The Ottawa Heart Failure Risk Score helps predict the future health status in patients showing up at the emergency department with HF. This score measures the risk of death within 14 days, hospital readmission, and the sudden onset of heart disease to aid in safe discharge planning. Patients scoring 0 are seen as low risk. Those scoring 1 to 2 are considered moderate risk, while scoring 3-4 indicates high risk and a score of 5 or higher points to very high risk. This score is based on:
Each of the following items gives one point:
* Having a history of stroke or temporary loss of blood flow to the brain (temporary ischemic attack)
* Oxygen saturation level below 90%
* Heart rate over 110 beats per minute during a 3-minute walk test
* Rapid ischemic ECG changes, alterations indicating insufficient blood supply to the heart
* An NT-ProBNP level (a marker of heart disease) above 5000 ng/L
And each of these items earns two points:
* History of needing mechanical ventilation for difficulty breathing
* Heart rate over 110 beats per minute when admitted
* Blood urea nitrogen (a kidney function marker) more than 33.6 mg/dL (12 mmol/L)
* Serum bicarbonate (an electrolyte in blood) level over 35 mg/d.
Possible Complications When Diagnosed with Congestive Heart Failure (CHF)
Complications of Congestive Heart Failure (CHF) can negatively affect a person’s everyday life.
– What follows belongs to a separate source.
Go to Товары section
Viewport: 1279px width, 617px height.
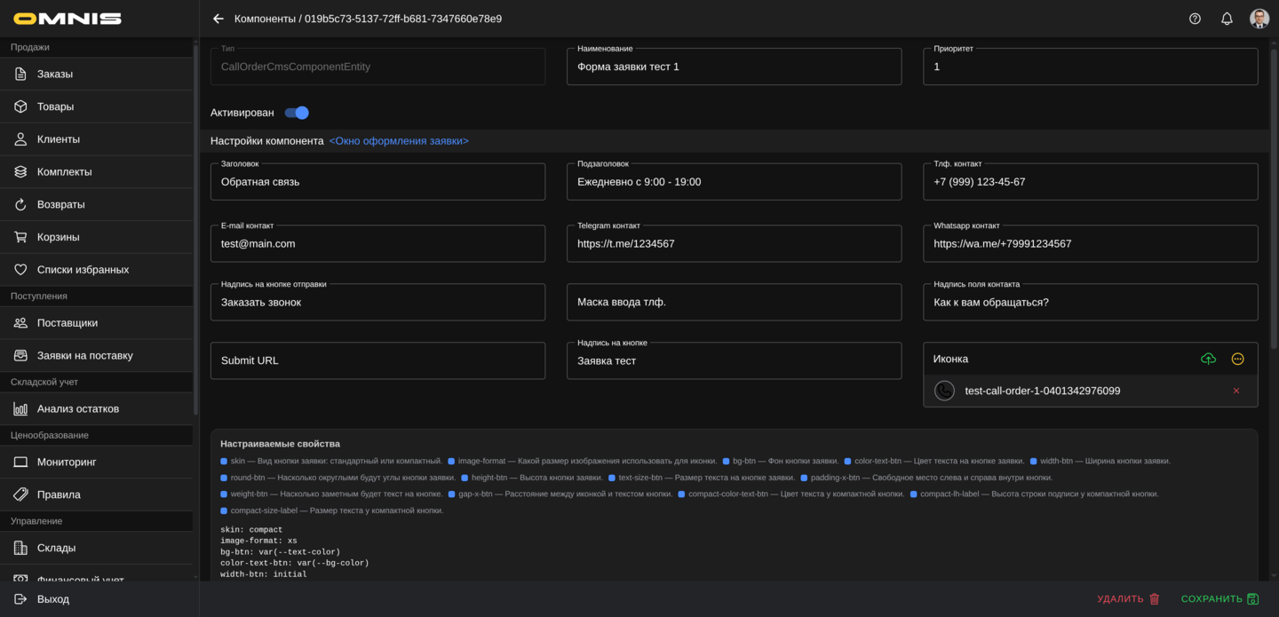pyautogui.click(x=55, y=107)
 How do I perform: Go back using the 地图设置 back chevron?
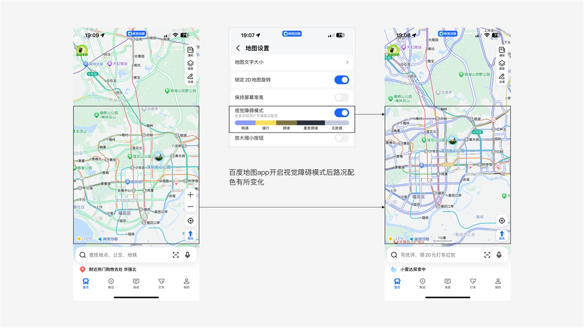tap(238, 48)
The complications may include:
- Reduced quality of life
- Irregular heartbeat or sudden heart failure
- Significant weight loss and muscle wasting, known as cardiac cachexia
- Diseases affecting both the heart and kidneys, called cardiorenal disease
- Liver not working properly
- Heart valve issues, like functional MR or TR
- Blood clots in heart walls, that raise risk of clot traveling to brain, kidney, lung, or major limb vessels
- Repeated hospital stays and risk of hospital-borne infections
Preventing Congestive Heart Failure (CHF)
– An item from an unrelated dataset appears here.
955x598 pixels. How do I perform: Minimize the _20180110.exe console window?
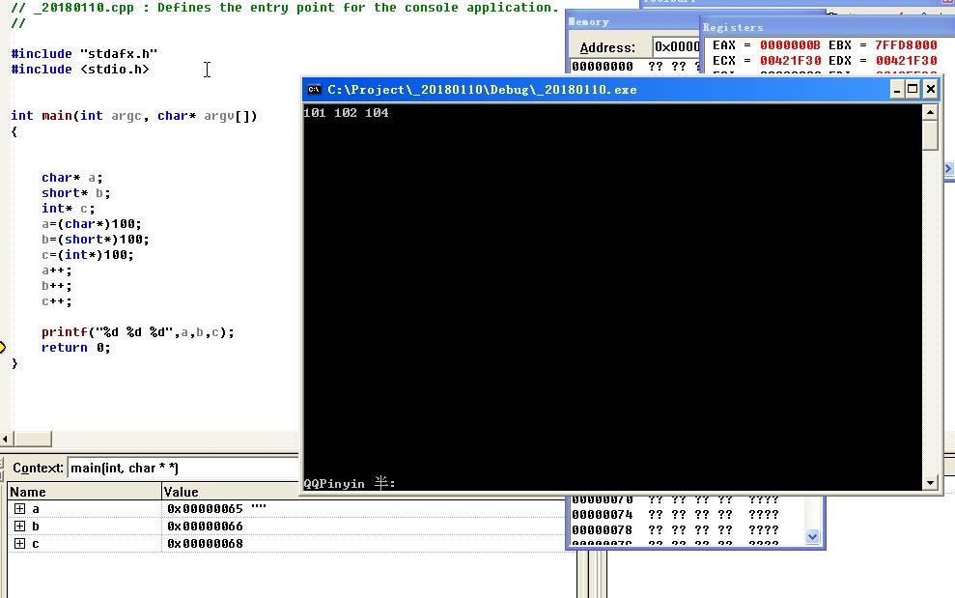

Reducing risk factors and managing any other health conditions is key to decreasing the sickness and death related to heart failure. Alongside taking prescribed medications, patients should be advised on how to keep an eye out for heart failure symptoms and evade anything that can trigger the disease. These approaches can help avoid heart failure in patients at high risk and slow its progress in those already diagnosed with it.
Patients need to be educated to look after themselves and stick to their treatment plans. Supervision is crucial, including self-check by the patient and family, visits at home, telephone support, and remote check-ups. Support with social and financial matters plays a vital role in managing the disease properly. Patients need regular medical check-ups to assess fluid levels in the body, response to medication, and to determine if a higher level of care is needed.